Le ministre de la Défense a récemment signé avec les industriels concernés le contrat de développement et d’intégration du standard F3R du Rafale, pour une valeur d’environ 1 Md€. Derrière ce terme plus ou moins barbare de standard F3R se profile l’évolution planifiée des équipements et des performances de cet avion de combat. Cette évolution réalisée par paliers successifs renvoie au concept même de polyvalence du Rafale et à son caractère réellement innovant pour les armées. Encore faut-il rappeler ce qu’est la polyvalence et indiquer en quoi elle est une innovation majeure.

Les avions spécialisés

Depuis la Première Guerre mondiale et l’émergence de l’aéronautique militaire, l’aviation de combat comporte trois grandes catégories de missions : reconnaissance, chasse et bombardement. Traditionnellement, les états-majors emploient des flottes d’avions spécialisés, c’est-à-dire aptes à remplir une mission en particulier, dite « mission principale » et une ou deux autres missions dites « secondaires », sans pour autant disposer des moyens adaptés pour la remplir au mieux.

C’est ainsi que le Mirage 2000D en service dans l’armée de l’air est un chasseur optimisé pour l’assaut conventionnel qui peut, le cas échéant, exécuter une mission d’interception pour laquelle le Mirage 2000 RDI a été spécialement conçu mais peut, lui aussi, effectuer des missions d’assaut air-sol.
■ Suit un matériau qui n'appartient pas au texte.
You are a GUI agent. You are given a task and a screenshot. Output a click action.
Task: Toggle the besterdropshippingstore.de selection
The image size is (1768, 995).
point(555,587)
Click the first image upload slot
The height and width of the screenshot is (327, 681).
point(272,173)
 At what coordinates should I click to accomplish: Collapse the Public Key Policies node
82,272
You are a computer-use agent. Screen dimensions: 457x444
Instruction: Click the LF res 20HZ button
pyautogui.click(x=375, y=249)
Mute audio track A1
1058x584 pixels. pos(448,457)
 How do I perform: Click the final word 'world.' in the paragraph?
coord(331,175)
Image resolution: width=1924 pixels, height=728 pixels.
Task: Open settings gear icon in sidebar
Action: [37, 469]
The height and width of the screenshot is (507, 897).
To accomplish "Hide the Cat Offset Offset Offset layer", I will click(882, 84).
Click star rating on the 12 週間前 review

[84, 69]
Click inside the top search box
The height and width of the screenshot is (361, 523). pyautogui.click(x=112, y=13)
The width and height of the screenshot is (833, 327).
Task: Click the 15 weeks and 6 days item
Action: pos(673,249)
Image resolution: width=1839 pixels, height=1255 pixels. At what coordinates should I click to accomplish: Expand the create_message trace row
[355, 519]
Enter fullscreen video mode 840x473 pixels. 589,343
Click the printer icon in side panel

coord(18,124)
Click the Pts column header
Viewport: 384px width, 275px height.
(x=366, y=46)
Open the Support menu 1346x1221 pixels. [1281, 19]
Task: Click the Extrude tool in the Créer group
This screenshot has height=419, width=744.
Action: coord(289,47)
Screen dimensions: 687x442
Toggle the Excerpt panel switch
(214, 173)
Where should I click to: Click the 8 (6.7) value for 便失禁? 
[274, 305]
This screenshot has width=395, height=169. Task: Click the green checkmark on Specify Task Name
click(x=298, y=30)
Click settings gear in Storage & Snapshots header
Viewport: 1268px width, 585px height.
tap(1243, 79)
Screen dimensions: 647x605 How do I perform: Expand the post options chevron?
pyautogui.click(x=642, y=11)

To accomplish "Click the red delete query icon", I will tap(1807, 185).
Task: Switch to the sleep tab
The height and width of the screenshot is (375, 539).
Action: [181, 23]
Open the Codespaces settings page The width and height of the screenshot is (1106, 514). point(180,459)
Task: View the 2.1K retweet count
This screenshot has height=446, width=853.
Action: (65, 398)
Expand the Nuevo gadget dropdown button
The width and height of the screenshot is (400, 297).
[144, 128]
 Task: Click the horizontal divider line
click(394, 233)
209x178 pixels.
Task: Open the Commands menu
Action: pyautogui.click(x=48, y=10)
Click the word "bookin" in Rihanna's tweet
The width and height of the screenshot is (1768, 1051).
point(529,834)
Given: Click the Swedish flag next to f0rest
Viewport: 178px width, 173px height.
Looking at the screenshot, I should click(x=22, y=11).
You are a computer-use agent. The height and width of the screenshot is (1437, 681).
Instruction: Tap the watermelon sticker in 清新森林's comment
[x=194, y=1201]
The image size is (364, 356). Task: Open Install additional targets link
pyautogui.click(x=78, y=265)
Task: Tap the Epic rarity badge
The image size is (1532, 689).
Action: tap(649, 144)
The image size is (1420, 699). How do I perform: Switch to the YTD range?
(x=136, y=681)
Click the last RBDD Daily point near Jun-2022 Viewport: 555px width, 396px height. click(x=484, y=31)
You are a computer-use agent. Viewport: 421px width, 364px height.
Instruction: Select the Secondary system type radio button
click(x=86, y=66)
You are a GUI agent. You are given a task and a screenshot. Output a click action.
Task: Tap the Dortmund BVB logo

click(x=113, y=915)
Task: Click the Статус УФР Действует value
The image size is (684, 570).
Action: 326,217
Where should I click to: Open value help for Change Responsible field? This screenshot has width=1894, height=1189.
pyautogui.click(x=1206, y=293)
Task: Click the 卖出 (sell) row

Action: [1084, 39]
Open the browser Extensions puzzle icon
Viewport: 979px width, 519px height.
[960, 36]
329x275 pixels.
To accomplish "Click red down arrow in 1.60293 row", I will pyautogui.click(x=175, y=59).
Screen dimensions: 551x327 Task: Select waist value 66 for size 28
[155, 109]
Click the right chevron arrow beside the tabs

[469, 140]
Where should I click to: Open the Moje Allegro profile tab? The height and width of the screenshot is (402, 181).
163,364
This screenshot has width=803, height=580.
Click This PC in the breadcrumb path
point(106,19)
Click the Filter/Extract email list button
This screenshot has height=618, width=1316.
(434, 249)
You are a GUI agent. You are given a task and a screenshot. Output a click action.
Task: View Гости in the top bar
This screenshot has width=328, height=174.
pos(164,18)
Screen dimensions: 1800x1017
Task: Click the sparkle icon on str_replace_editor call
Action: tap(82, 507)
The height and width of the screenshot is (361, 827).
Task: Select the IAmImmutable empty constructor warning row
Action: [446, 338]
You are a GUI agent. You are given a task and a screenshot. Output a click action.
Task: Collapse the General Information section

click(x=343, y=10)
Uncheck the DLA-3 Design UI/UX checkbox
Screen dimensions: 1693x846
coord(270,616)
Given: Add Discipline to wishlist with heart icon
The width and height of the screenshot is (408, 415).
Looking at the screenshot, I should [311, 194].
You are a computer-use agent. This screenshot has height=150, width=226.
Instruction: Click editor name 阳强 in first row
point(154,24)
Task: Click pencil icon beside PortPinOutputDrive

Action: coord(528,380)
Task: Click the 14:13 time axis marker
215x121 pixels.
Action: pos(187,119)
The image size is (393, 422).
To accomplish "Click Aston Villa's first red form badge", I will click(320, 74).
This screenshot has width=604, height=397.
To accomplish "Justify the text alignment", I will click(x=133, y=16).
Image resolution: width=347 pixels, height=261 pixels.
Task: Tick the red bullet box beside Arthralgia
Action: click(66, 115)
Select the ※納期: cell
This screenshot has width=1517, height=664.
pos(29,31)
La spécialisation semble en effet la réponse la plus adaptée pour disposer des équipements les plus performants dans une mission particulière. Tous les avions du début du XXe siècle ont été bâtis sur ce modèle. Pourtant, au début des années 1980, le Rafale est forgé à partir du concept central et novateur de polyvalence qui est la première innovation du Rafale et la plus caractéristique.

La polyvalence du Rafale

A l’inverse de la spécialisation qui ne permet la réalisation optimale que d’une seule mission, la polyvalence d’un avion de combat permet à celui-ci de réaliser plusieurs missions de natures différentes au cours d’un même vol. Ce concept constitue une rupture claire par rapport aux anciennes générations d’avions. La dialectique de deux grands facteurs permet d’exprimer et de satisfaire ce besoin nouveau de polyvalence.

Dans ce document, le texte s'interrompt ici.